### O que fazer
Converta em uma lista JSON de strings, uma string por linha e sem as linhas em branco, as linhas dos dados que vão da linha com "Viewport: 720px width, 476px" até a linha com "pos(463,214)", inclusive.

======== Amostra dos dados

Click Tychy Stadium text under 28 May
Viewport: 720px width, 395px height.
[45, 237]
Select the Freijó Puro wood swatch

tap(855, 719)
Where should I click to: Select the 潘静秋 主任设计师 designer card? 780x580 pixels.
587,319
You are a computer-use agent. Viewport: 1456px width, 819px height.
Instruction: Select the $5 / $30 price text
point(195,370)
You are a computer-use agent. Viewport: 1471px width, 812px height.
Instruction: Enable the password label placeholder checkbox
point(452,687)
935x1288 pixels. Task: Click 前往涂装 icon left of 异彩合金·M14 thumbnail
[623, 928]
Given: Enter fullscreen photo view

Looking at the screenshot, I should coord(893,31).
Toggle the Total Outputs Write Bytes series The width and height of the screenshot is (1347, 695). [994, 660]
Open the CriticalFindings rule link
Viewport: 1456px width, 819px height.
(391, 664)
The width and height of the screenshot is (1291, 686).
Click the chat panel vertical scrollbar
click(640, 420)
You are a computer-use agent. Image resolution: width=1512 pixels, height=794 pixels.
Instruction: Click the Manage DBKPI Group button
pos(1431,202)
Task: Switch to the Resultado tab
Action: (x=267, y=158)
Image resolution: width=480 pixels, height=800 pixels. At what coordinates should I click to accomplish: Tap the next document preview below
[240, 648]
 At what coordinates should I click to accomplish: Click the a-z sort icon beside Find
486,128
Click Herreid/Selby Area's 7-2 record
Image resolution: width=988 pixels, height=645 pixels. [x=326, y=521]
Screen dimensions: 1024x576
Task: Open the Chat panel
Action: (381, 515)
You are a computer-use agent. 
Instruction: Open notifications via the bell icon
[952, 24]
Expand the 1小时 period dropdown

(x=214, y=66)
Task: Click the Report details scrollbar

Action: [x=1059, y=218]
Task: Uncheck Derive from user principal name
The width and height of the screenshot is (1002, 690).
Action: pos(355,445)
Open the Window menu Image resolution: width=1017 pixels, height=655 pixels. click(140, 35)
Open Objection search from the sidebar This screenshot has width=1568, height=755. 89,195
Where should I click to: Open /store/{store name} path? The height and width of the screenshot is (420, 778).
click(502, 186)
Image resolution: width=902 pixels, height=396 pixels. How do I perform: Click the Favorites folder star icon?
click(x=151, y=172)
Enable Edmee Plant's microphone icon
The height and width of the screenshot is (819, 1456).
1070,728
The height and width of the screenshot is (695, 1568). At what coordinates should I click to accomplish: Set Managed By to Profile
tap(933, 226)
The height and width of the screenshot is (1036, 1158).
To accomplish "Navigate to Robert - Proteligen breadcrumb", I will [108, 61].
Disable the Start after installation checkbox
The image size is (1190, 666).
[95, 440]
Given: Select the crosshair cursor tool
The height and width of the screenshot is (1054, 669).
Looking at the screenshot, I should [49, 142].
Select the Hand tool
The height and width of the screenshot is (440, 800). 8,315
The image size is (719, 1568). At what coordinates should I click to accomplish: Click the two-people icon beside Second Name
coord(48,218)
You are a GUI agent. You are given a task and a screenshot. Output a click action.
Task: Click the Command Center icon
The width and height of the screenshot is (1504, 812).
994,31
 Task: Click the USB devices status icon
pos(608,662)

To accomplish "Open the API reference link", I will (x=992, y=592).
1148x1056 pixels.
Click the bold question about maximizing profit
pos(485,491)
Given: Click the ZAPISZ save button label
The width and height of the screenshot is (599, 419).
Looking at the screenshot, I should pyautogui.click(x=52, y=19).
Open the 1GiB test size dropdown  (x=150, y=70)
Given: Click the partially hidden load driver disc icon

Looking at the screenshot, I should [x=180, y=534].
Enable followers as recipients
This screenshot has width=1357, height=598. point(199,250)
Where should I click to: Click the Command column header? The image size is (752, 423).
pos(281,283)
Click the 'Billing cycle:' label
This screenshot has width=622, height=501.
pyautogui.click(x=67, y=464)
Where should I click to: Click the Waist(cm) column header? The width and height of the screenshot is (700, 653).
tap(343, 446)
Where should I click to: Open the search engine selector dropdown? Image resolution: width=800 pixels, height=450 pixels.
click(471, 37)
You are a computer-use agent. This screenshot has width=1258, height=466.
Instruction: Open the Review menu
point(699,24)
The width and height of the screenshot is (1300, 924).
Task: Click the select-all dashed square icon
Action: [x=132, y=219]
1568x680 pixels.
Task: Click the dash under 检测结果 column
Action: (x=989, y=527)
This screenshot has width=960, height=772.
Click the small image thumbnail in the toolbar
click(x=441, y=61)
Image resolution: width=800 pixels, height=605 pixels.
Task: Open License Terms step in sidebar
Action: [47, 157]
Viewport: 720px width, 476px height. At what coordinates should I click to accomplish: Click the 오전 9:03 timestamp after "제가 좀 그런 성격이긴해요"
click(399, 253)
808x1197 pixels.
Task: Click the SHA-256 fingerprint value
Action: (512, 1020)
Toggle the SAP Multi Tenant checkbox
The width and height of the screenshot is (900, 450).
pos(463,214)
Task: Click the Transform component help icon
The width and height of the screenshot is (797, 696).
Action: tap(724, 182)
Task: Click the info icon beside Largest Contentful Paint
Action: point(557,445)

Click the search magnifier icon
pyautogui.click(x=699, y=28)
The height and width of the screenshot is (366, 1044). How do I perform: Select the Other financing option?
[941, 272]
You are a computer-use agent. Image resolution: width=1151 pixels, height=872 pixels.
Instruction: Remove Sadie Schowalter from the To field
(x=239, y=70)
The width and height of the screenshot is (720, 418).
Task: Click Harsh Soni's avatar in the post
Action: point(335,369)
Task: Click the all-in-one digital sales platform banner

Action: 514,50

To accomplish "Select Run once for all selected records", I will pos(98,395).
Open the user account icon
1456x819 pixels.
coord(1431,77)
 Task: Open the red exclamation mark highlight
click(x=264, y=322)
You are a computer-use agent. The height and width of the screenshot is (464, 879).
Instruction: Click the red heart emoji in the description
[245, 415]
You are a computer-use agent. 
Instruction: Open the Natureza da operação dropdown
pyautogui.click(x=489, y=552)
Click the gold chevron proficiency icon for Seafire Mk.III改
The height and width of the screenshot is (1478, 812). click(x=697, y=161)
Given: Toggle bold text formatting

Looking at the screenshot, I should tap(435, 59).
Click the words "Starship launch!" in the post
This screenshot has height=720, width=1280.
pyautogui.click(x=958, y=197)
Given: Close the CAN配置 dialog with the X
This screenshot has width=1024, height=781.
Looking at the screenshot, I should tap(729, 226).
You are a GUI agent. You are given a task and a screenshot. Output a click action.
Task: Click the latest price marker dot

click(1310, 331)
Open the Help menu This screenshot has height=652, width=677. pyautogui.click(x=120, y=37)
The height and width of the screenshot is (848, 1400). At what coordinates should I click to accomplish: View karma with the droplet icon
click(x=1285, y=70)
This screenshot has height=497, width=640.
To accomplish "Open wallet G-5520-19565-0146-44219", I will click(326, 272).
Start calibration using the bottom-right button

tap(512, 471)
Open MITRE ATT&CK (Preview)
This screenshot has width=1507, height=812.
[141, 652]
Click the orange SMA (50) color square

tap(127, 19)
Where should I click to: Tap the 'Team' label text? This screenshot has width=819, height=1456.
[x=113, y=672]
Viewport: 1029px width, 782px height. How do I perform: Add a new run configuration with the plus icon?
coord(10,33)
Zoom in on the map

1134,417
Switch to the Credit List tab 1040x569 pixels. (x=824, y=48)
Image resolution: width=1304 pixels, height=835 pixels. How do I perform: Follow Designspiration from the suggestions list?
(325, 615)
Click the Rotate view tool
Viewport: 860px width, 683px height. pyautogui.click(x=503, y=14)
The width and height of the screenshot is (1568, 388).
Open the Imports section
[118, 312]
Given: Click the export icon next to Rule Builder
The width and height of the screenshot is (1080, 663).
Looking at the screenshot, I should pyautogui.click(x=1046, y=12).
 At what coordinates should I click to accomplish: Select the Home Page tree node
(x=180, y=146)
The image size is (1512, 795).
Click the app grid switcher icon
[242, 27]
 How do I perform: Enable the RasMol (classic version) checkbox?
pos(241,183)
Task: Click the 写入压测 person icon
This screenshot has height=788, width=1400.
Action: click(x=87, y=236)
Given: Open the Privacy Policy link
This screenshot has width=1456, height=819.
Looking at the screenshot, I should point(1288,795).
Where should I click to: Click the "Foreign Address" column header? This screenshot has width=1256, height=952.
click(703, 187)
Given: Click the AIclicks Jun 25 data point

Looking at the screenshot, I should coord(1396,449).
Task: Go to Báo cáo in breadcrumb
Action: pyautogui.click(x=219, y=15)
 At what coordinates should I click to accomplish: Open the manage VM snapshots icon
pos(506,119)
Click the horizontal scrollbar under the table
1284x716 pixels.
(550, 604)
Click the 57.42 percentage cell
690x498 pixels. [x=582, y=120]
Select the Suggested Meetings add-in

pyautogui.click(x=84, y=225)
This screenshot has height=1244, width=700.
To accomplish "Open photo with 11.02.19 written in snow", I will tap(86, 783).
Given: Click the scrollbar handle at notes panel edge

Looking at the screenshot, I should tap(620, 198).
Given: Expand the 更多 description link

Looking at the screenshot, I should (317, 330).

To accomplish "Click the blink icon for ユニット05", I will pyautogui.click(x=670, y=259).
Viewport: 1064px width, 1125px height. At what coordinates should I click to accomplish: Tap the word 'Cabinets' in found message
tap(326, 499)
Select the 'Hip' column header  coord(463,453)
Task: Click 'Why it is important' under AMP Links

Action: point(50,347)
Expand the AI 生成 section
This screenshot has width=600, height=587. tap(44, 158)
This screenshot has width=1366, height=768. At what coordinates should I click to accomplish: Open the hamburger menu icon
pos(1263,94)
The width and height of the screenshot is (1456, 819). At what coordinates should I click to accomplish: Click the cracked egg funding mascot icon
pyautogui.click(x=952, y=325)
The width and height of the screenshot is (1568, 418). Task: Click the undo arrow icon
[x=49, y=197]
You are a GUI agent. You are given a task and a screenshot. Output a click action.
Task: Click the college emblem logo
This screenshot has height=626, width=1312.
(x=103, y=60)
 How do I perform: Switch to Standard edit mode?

================

### Resultado do exercício
[
  "Viewport: 720px width, 476px height. At what coordinates should I click to accomplish: Click the 오전 9:03 timestamp after \"제가 좀 그런 성격이긴해요\"",
  "click(399, 253)",
  "808x1197 pixels.",
  "Task: Click the SHA-256 fingerprint value",
  "Action: (512, 1020)",
  "Toggle the SAP Multi Tenant checkbox",
  "The width and height of the screenshot is (900, 450).",
  "pos(463,214)"
]